What would we advise for blogging success? Again, we endorse the photographic approach even if we don’t practice it. We also approve of the original post author’s additional suggestions that you write the catchiest possible titles, that you write about things you love, and that you return the favor of visiting bloggers by becoming a regular visitor to (and commentor on) their blogs as well.
But that isn’t all, in our experience, by any means. We think that the greatest success comes from two very disparate approaches. One is to tackle a diverse series of topics that interest you and that, however tangential, will interest others. Whether it’s the age of Dr. Oz, the history of JABO marbles, the nature of Amish Friendship Bread, or if cats ever have brown eyes, this is the approach that has worked for us.

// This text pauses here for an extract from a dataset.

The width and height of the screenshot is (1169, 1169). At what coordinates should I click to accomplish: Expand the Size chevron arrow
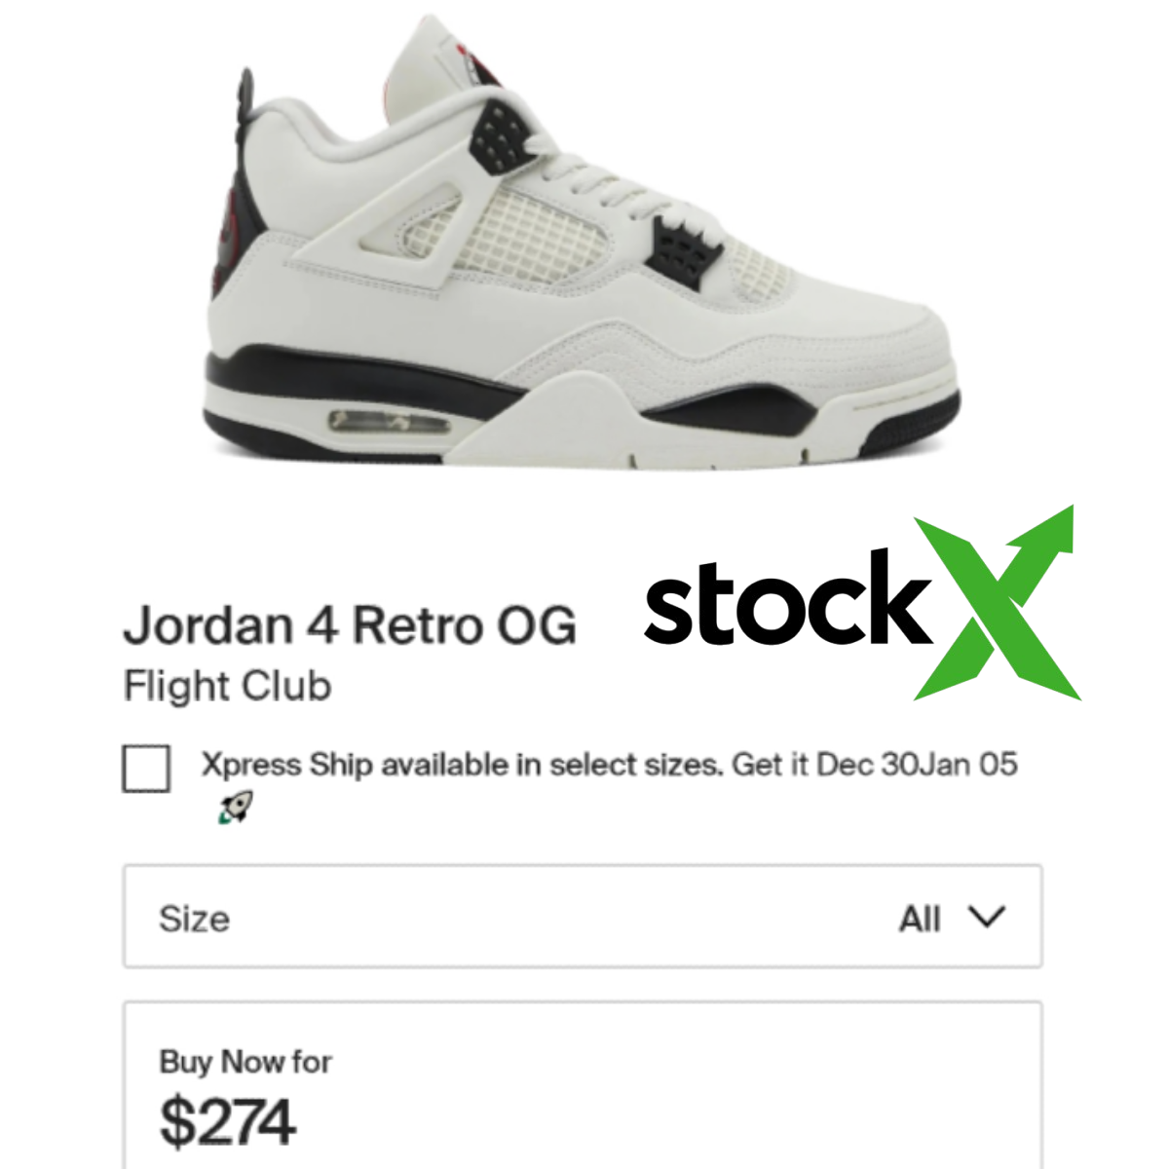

People search for what interests them, be it a recipe for pumpkin chili or the best pirate movies or black German shepherd puppies or Pennsylvania Dutch Christmas traditions or the best places to stay in Asheville or how to grow potatoes in containers, and they find themselves on our blog. Our posts seem to be timeless in this respect: We write about what interests us, and when it interests someone else, they come to see what we’ve said about it, be it two minutes or two years after we’ve written it. We find this really awesome.
But there’s a different approach, and that’s tight specialization. When it works, it works far better than our scattershot approach. Look, for example, at Mr. Subjunctive’s blog Plants Are the Strangest People (http://plantsarethestrangestpeople.blogspot.com/). Mr. Subjunctive typically posts about tropicals and houseplants, usually giving their history and nomenclature and often focusing on favorite cultivars and growing techniques. Yes, his blog does digress from time to time, notably on Saturdays when he showcases a photo of his delightful anole, Nina, but he usually stays on-topic and has gained a faithful audience and over 500,000 views as a result.
So yes, we’re here to tell you it can be done. If you want to blog, go for it. But we would like to remind you that “the total look,” text, photos, and illustrative touches, plus a real passion for your subject matter and a flair for great post titles, will get you further faster. Do as we say, not as we do. But thanks for stopping in!